ABSTRACT

Academic fields in Africa, including the relatively new communication and media studies, are undergoing major changes, in parallel with global trends. However, the study of media, as of other academic fields, has been undermined by the colonial legacy as well as economic difficulties and political instability (Chimutengwende, 1988; Ronning, 1991; Bourgault, 1995). This chapter explores ways in which the teaching and study of media in Africa, as seen by those teaching and researching it, could be re-conceptualized to make it more responsive to local and international demands. While the notion of ‘African’ is not unproblematic, it is fair to suggest that

beyond differences in the histories of the continent’s 54 countries there is a shared concern about former colonial powers continuing to dominate the education sector. As recently as the 1990s, this consensus was manifest in what was seen as a new awakening in Africa, born out of disillusionment and resentment of Western domination in intellectual, political and economic terms (Mafeje, 1992). African scholarship has engaged critically with Eurocentric approaches, and in the area of media this has meant rejecting the universalizing pretensions of Western theorizing and evidence, and paying more attention to neglected ‘indigenous’ forms of communication and languages (Salawu, 2006). The growing body of literature on endogenous forms of communication and how they can be used for human development can be seen as a specific response to continued Eurocentricism in African education1 (Ugboajah, 1985; Ansu-Kyeremeh, 2005; Banda et al., 2007).
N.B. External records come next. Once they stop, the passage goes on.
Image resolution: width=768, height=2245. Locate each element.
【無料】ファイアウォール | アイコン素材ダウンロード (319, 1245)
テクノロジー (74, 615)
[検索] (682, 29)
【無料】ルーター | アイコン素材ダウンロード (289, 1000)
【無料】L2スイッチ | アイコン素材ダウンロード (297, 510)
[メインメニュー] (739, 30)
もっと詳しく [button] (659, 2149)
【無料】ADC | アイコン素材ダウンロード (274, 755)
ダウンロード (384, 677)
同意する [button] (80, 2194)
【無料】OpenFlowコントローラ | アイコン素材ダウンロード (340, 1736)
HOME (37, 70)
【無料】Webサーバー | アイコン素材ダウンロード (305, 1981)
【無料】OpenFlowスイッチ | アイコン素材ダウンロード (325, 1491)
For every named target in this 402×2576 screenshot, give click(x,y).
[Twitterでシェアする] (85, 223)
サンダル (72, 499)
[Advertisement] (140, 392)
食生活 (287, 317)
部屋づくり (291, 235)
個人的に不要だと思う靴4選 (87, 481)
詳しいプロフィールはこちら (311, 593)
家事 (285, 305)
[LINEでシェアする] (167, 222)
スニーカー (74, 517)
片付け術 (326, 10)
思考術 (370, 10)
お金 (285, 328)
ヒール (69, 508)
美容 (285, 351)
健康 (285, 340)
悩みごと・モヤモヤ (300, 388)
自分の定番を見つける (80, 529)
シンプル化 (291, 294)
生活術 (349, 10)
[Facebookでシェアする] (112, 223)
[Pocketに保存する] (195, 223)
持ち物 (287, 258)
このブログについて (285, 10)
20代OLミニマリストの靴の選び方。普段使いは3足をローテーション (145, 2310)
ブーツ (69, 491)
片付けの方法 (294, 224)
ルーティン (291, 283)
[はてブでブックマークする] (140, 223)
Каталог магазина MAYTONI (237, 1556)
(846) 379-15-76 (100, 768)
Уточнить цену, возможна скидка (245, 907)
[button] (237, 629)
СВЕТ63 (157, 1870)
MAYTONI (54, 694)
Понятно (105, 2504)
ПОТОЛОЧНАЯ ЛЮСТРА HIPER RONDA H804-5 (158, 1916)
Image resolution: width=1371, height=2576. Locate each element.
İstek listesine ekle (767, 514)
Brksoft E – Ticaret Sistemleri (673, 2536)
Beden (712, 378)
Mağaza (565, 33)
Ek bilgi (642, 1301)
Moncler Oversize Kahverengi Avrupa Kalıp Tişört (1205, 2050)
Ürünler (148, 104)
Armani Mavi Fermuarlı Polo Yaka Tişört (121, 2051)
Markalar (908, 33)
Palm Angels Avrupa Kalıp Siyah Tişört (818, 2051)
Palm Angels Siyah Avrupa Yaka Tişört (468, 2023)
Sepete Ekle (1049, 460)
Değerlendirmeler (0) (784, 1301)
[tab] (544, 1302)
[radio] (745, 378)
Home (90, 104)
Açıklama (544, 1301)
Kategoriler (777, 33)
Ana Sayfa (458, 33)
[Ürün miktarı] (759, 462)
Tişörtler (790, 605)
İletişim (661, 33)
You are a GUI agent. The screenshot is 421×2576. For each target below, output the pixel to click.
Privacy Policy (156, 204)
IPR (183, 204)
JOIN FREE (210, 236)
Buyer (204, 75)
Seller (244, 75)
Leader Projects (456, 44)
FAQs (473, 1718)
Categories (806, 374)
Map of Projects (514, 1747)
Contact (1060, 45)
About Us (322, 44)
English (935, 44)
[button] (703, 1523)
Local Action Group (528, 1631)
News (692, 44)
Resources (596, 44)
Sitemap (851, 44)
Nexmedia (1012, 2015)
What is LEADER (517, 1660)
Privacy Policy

Africans have long been misrepresented, both in history and in the academy

(Mudimbe, 1988). Colonial domination in education matters because it makes Africa more ‘amenable to control by Western social and cultural influences’ (Mukasa and Becker, 1992: 36). Debates among African scholars have focused on the meaning and relevance of existing media education in Africa (Chimutengwende, 1988; M’Bayo and Nwanko, 1989). A review of mass communication research in west Africa by Edeani (1988), covering the period from the 1930s to 1980s, noted that much of the excitement that attended the emergence of communication and media research activities in the 1960s appeared, as early as the 1970s, to have given way to sober reflection on what African research was offering social science and Africa:

A number of searching questions began to be asked: Was that research advancing scientific knowledge as it was supposed to be doing? Was the research capable of serving the social, economic, political, cultural, and other developmental needs of Africa? And were foreign Africanists really genuinely committed to the study of Africa as an intellectual pursuit or were they involved for certain ulterior motives?